__TEXTO PROPORCIONADO__.
-------

También el año pasado, se censuró, en Octubre, la muestra “20 años de la historia en el Perú”, curada por Karen Bernedo, planteada como homenaje a María Elena Moyano, a las víctimas de Tarata, a los participantes en la marcha por la paz en Villa El Salvador y como conmemoración de la captura de Guzmán. Esto sucedió incluso cuando el material exhibido había sido presentado y aprobado con antelación. “La muestra ha sido organizada junto con el CMAN (Comisión Multisectorial de Alto Nivel) y fue retirada por orden del Ministerio de Justicia y Derechos Humanos. Es una orden sin ninguna explicación”, declaró entonces Bernedo a Diario 16. Los trabajos retirados pertenecían a los artistas Juan Acevedo, Jesús Cossío y Álvaro Portales.

Y, hace muy poco, volvió a suceder. El tríptico “Iconoclasia” del artista Alán Carrasco fue censurado en la feria internacional de arte Art Lima.

-------

__DATOS PROPORCIONADOS__.
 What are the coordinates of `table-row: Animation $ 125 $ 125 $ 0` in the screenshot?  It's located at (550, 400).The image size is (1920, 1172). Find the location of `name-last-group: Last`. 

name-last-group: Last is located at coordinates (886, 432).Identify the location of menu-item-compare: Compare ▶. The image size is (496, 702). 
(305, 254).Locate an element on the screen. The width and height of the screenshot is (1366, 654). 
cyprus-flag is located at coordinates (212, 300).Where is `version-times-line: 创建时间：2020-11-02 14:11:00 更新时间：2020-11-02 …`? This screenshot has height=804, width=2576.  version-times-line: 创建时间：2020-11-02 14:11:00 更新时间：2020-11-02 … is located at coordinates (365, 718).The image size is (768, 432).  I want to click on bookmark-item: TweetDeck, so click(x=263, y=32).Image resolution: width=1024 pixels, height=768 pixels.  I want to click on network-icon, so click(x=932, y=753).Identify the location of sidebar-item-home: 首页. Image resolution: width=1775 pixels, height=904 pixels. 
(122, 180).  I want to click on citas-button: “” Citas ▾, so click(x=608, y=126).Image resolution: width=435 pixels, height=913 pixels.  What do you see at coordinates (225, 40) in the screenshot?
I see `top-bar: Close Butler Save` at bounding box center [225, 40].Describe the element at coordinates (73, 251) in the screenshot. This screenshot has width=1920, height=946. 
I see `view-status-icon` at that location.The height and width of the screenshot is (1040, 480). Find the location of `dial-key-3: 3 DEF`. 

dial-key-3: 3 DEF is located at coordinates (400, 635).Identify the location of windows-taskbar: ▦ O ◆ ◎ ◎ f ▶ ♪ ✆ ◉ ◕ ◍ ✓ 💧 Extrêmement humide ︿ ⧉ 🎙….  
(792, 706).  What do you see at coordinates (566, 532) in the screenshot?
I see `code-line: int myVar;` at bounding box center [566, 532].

-------

__TAREA REQUERIDA__. Copia al pie de la letra el fragmento del texto sobre la censura artística en el Perú que comienza con "También el año" y sigue hasta "y Álvaro Portales.".

__RESPUESTA A CONTINUACIÓN__.
También el año pasado, se censuró, en Octubre, la muestra “20 años de la historia en el Perú”, curada por Karen Bernedo, planteada como homenaje a María Elena Moyano, a las víctimas de Tarata, a los participantes en la marcha por la paz en Villa El Salvador y como conmemoración de la captura de Guzmán. Esto sucedió incluso cuando el material exhibido había sido presentado y aprobado con antelación. “La muestra ha sido organizada junto con el CMAN (Comisión Multisectorial de Alto Nivel) y fue retirada por orden del Ministerio de Justicia y Derechos Humanos. Es una orden sin ninguna explicación”, declaró entonces Bernedo a Diario 16. Los trabajos retirados pertenecían a los artistas Juan Acevedo, Jesús Cossío y Álvaro Portales.